Washington stops approving renewal of licenses to some US companies that have been selling essential components to the Chinese company, officials say, with Beijing vowing to "defend" rights of its firms.
China has accused Washington of pursuing "technology hegemony" as the United States began stepping up pressure on tech giant Huawei by blocking access to American suppliers.
The Biden administration has stopped approving renewal of licenses to some US companies that have been selling essential components to the Chinese company, two people familiar with the matter said on Tuesday.
Neither was authorised to comment publicly on the sensitive matter and they spoke on condition of anonymity.
The company, which makes network equipment and smartphones, has been on the US Commerce Department's entity list, which comprises those subject to licensing requirements, since 2019.

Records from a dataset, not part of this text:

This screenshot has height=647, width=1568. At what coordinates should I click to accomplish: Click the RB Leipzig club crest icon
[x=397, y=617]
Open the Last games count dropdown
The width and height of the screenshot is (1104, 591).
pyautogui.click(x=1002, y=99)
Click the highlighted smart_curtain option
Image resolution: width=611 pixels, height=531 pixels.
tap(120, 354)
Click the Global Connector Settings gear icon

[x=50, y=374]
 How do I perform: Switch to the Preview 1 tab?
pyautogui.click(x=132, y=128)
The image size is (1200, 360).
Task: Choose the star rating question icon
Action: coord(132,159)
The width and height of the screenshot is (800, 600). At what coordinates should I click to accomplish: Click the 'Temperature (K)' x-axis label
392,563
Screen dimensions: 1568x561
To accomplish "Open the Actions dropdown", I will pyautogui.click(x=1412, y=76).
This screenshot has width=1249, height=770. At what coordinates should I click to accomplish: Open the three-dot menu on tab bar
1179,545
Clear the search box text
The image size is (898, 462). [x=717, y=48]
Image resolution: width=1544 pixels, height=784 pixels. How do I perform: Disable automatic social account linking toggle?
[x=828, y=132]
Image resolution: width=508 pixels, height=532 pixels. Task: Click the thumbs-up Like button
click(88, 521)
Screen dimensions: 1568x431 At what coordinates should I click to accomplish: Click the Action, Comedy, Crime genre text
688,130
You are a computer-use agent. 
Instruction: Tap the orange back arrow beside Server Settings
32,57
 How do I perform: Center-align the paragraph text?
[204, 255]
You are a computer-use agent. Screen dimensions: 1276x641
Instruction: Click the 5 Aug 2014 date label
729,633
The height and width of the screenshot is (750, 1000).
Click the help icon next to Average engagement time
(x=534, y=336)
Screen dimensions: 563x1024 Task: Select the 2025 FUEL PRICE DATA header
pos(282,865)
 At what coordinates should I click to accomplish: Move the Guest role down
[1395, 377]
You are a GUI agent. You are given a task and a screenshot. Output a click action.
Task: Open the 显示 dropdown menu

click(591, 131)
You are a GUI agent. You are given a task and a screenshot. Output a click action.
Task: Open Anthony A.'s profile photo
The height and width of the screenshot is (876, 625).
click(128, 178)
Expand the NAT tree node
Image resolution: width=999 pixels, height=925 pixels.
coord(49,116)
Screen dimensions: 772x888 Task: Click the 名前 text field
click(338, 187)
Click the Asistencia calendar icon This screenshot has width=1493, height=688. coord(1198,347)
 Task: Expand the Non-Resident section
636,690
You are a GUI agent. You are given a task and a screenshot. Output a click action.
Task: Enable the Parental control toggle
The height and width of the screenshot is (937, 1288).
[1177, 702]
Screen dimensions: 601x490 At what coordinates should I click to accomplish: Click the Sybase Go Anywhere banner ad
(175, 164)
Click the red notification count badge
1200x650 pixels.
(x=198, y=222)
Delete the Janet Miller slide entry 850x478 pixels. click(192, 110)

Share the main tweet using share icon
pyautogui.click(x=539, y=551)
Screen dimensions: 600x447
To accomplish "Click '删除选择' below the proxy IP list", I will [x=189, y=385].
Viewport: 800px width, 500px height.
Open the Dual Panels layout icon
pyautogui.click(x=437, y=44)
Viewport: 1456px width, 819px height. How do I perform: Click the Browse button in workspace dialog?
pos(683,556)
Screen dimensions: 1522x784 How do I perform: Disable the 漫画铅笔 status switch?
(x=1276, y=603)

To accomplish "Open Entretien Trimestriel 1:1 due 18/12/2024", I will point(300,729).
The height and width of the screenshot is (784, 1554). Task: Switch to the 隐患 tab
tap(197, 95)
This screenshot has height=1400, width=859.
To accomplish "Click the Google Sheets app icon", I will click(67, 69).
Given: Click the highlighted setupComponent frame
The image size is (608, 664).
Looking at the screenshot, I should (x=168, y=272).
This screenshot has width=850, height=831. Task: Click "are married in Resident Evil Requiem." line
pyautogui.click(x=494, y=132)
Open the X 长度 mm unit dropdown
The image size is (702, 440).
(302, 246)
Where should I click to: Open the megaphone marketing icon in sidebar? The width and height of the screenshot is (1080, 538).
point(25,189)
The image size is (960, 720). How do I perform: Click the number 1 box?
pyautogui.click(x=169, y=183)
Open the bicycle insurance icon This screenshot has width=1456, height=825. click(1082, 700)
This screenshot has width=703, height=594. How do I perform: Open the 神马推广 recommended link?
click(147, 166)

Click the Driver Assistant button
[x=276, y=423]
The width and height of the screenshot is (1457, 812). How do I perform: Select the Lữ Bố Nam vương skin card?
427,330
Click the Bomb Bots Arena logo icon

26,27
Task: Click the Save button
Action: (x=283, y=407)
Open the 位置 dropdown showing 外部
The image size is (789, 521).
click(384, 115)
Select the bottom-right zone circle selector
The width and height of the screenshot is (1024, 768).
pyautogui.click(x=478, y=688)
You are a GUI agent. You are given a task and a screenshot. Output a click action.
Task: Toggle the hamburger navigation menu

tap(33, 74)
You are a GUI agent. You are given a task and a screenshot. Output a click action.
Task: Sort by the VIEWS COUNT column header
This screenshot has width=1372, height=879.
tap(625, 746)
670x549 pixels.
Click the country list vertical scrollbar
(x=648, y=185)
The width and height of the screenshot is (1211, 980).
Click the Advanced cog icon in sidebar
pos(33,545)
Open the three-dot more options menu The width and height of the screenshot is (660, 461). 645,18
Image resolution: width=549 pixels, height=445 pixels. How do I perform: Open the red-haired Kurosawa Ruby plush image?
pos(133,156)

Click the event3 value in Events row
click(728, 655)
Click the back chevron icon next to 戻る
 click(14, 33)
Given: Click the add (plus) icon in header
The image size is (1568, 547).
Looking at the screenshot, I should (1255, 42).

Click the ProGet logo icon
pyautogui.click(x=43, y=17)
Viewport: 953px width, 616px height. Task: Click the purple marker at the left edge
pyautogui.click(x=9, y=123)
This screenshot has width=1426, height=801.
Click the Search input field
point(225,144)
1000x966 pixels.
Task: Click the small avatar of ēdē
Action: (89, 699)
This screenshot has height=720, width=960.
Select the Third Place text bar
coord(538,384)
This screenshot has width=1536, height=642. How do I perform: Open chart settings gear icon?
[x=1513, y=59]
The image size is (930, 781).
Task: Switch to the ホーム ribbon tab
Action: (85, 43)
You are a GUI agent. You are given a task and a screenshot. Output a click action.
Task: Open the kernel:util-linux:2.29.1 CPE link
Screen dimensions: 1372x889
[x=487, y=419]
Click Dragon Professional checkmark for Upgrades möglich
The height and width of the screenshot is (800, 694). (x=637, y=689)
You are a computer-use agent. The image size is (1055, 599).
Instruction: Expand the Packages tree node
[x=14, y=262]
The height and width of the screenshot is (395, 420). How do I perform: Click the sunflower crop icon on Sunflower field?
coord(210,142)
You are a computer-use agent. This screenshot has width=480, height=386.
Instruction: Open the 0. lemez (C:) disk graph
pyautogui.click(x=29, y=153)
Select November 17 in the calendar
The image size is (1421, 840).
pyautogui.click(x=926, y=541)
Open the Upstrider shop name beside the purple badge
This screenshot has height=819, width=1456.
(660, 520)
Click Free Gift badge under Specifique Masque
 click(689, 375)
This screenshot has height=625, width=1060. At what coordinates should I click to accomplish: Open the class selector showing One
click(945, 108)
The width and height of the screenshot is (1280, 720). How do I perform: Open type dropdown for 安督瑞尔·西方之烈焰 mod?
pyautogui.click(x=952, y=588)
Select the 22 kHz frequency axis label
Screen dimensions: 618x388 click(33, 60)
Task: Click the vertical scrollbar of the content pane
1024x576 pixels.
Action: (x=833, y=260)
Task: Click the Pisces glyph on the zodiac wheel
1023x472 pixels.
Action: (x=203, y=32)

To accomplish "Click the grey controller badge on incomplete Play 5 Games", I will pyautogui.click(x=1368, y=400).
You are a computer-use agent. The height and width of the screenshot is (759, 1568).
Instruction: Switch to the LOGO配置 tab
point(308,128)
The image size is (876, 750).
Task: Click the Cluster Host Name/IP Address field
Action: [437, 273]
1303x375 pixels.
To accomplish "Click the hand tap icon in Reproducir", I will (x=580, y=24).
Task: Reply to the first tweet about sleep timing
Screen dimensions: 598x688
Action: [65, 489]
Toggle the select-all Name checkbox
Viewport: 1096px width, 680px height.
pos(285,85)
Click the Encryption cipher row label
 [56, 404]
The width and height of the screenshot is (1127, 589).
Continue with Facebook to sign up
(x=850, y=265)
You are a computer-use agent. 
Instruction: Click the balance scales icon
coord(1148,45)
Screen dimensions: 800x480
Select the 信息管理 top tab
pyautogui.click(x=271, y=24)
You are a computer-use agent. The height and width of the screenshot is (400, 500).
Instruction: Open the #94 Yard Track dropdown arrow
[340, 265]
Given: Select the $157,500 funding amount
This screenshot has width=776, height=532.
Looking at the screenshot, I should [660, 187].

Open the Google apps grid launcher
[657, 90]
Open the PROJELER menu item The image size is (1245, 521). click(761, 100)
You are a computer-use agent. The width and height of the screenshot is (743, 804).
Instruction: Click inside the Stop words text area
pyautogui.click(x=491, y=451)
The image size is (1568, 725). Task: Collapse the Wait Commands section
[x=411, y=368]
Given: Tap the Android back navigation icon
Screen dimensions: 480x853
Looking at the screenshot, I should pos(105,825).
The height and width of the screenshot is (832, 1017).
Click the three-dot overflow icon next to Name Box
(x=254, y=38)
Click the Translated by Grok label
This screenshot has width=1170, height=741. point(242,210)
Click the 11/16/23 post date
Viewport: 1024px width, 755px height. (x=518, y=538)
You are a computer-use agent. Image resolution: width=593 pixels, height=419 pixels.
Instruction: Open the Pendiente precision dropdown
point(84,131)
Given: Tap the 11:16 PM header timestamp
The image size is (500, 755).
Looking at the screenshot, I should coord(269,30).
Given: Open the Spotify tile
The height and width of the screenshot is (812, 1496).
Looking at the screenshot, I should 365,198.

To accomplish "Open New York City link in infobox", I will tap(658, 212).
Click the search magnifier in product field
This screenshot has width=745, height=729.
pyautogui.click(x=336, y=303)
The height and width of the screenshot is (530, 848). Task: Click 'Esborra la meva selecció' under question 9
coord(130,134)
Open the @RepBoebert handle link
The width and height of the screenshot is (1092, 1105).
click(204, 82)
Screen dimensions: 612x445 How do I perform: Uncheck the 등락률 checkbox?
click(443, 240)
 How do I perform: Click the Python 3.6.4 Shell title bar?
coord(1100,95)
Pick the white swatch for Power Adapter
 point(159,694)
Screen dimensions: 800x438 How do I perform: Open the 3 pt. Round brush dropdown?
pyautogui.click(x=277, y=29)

It has been allowed to buy some less advanced components. But the new restrictions could cut off Huawei's access to processor chips and other technology, as large US-based companies such as Intel and Qualcomm are forced to wind down business with it.
READ MORE: Biden admin halts US firms from granting tech to Huawei
China is seriously concerned about a report that the US has stopped approving licences for US companies to export items to tech giant Huawei — Foreign Ministry pic.twitter.com/cT4lA0QYEr— TRT World Now (@TRTWorldNow) January 31, 2023
Earlier, Beijing accused US of pursuing "technology hegemony" after reports emerged that US was blocking all access to American suppliers.
"China is gravely concerned about the reports," said Foreign Ministry spokesperson Mao Ning.
She accused Washington of "over-stretching the concept of national security and abusing state power" to suppress Chinese competitors.
"Such practices are contrary to the principles of market economy" and are "blatant technological hegemony," Mao said.
Bloomberg News and the Financial Times first reported that the administration was weighing the move.
Huawei Technologies Ltd, China's first global tech brand, is at the centre of a conflict between Washington and Beijing over technology and security.
US officials say Huawei is a security risk and might facilitate Chinese spying, an accusation the company denies.
READ MORE: Chip wars: How US short-circuited China’s semiconductor ambitions
'Restrictions are now our new normal'
Mao said Beijing would "defend the legitimate rights" of its companies but gave no indication of how the government might respond.
Beijing has made similar declarations after past US action against its companies but often does nothing.
The ban on sales of advanced US processor chips and music, maps and other services from Alphabet Inc.'s Google unit crippled Huawei's smartphone business.
The company sold its low-end Honor smartphone brand to revive sales by separating it from the sanctions on its corporate parent.
The US Commerce Department agreed to grant export licenses to US companies to allow them to sell less-advanced chips and other technology to Huawei that was deemed not to be a security risk.
That followed complaints suppliers would lose billions of dollars in annual sales.
The Biden administration is considering no longer granting such licenses, although no decision has been made, according to the person familiar with the deliberations.
Huawei scrambled to remove US components from its network and other products and has launched new business lines serving factories, self-driving cars and other industrial customers.
The company hopes those are less vulnerable to US pressure.
Huawei says its business is starting to rebound.
"In 2020, we successfully pulled ourselves out of crisis mode," Eric Xu, one of three Huawei executives who take turns as chairman, said in a December letter to employees.
"US restrictions are now our new normal, and we're back to business as usual."
Last year's revenue was forecast to be little-changed from 2021 at $91.6 billion, Xu said.